The lawyer told him that the group was receiving support from other Nigerians who have resources overseas or “other organisations from abroad”, Obasanjo said.
“If they had 25 per cent support a year and a half ago, today that support has doubled,” the former president said.
Analysts suggest that reaching out to Boko Haram may be increasingly difficult because the group has split into various factions, some with a domestic focus and others with a more pan-jihadi approach.
Resolving the issue is key to Nigeria’s progress, according to Obasanjo, who now heads an eponymous foundation that is working to promote human security across Africa.
“Boko Haram undermines security, and anything that undermines security undermines development, undermines education, undermines health, undermines agriculture and food and nutrition security,” he said.
International rights group Human Rights Watch says Boko Haram has killed more than 2,800 people.

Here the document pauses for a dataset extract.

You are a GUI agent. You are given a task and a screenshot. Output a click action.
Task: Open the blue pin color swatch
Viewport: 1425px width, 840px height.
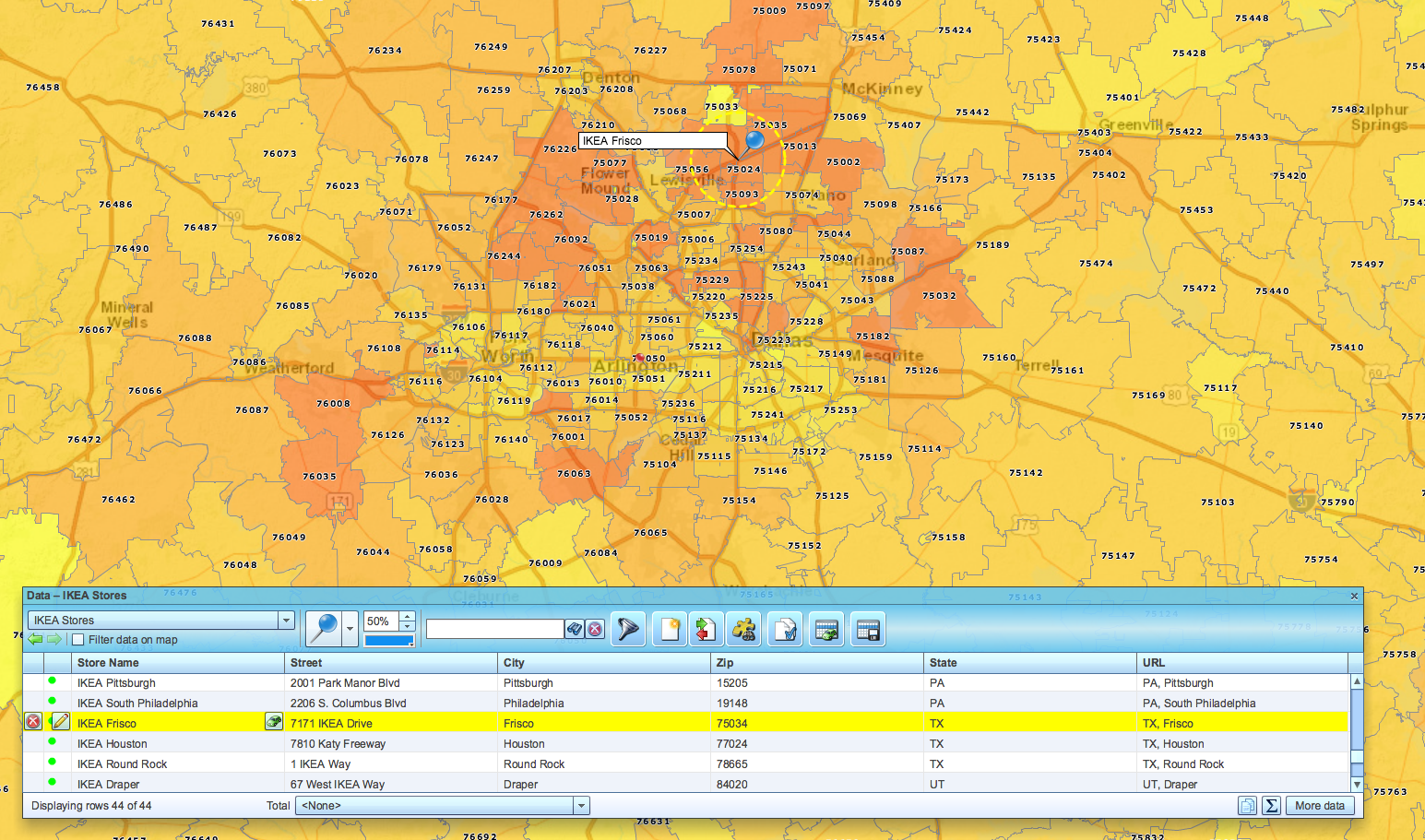[x=389, y=641]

In a report published late last year, Amnesty International condemned the increasingly brutal attacks carried out by Boko Haram since 2009, but said Nigeria’s security forces “have perpetrated serious human rights violations” in response. A military spokesman rejected the allegations.
The militant group, whose name means “Western education is forbidden”, is fighting to impose a strict version of Sharia law in the northern part of the country.
In the past, the group attacked other Muslims it felt were on an immoral path, but it has increasingly killed Christians.
The U.S. State Department has accused Boko Haram of attacking mosques and churches to incite tensions between the two religious groups, hoping to drive a wedge between them. It has condemned some of the group’s leaders for alleged ties to al Qaeda.
However, despite the ongoing challenges the country faces, Obasanjo said he does not foresee Nigeria ever splitting in two, into north and south.
“We in Nigeria now know that it would cost us much more to break up than it will cost us to come together,” Obasanjo said.